BEGIN Dataset entries

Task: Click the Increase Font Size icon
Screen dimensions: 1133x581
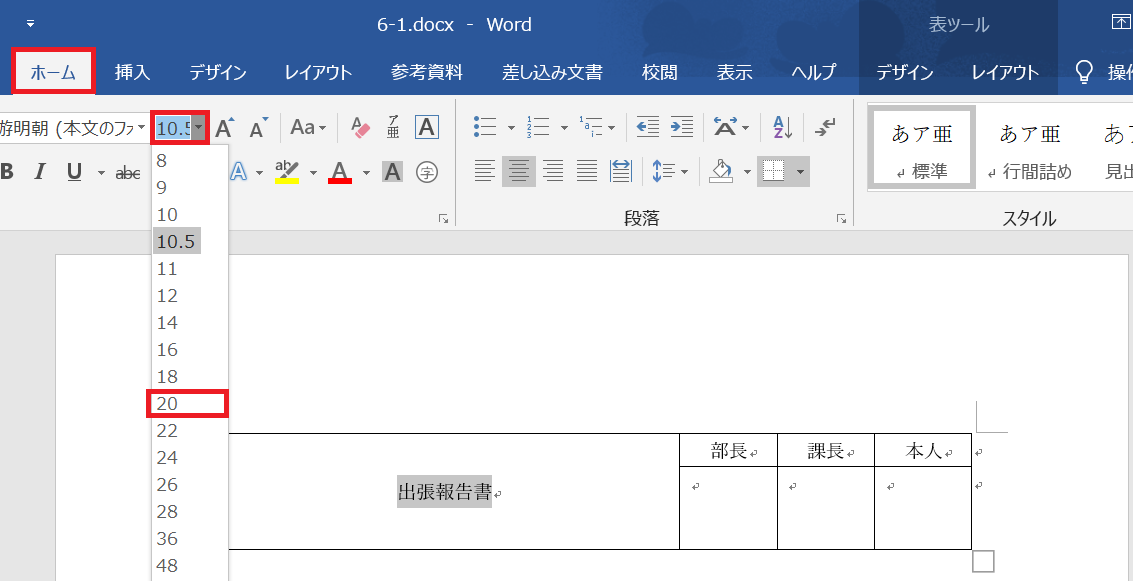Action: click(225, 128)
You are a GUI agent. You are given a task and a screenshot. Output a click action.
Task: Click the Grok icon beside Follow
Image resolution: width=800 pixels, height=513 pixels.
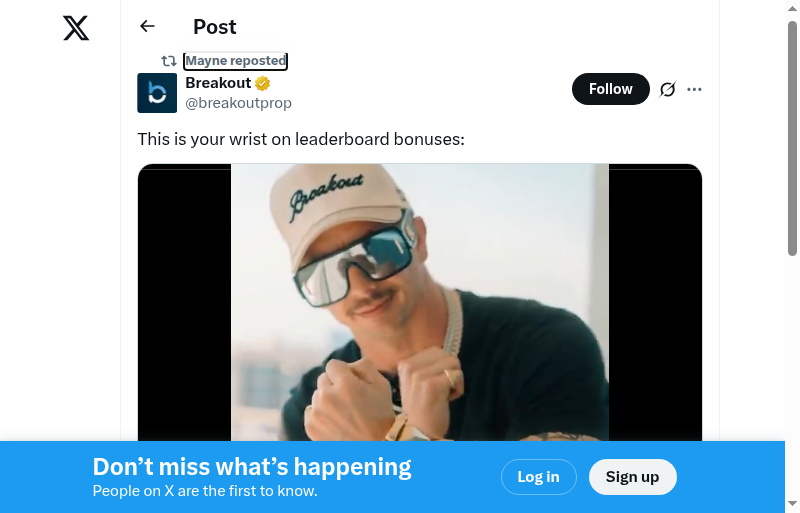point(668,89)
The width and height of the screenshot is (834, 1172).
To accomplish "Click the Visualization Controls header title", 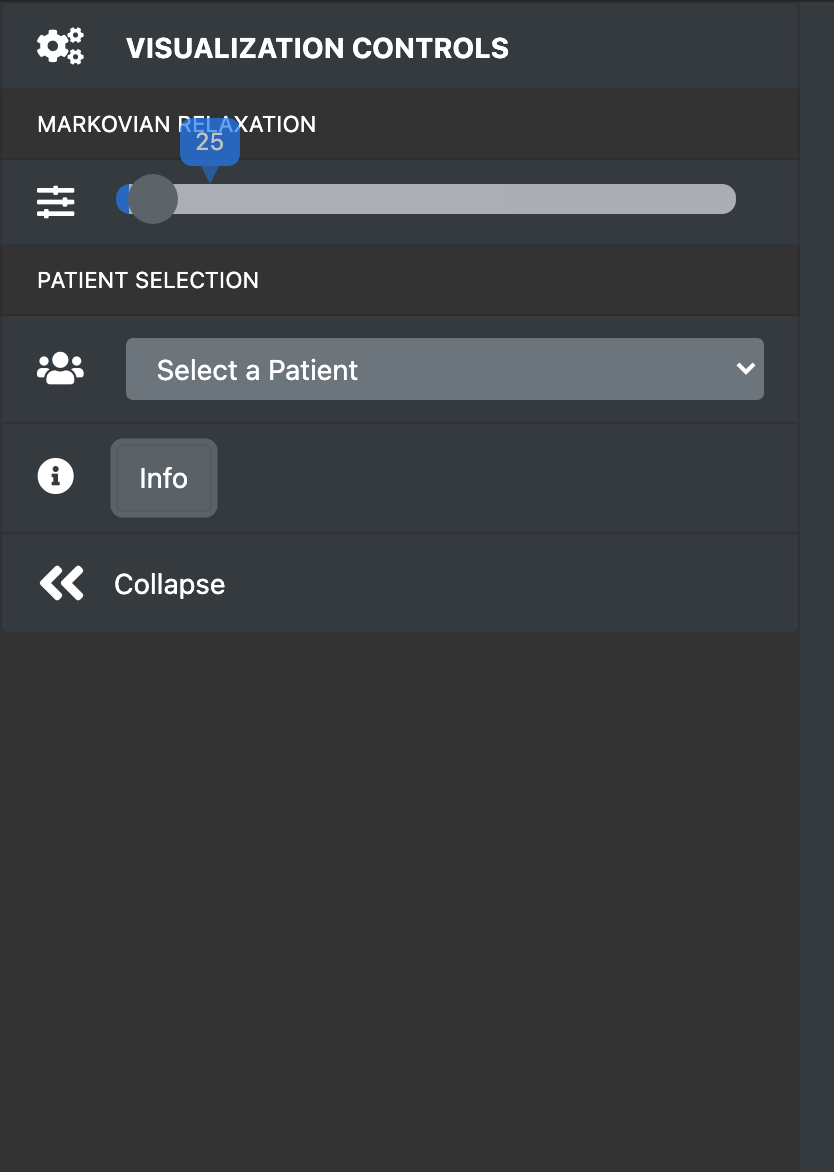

END Dataset entries

■ **Exercise**:
Scan the records above for the string "icon", then select every line that holds it.

■ **Solution for this problem**:
Task: Click the Increase Font Size icon
Task: Click the Grok icon beside Follow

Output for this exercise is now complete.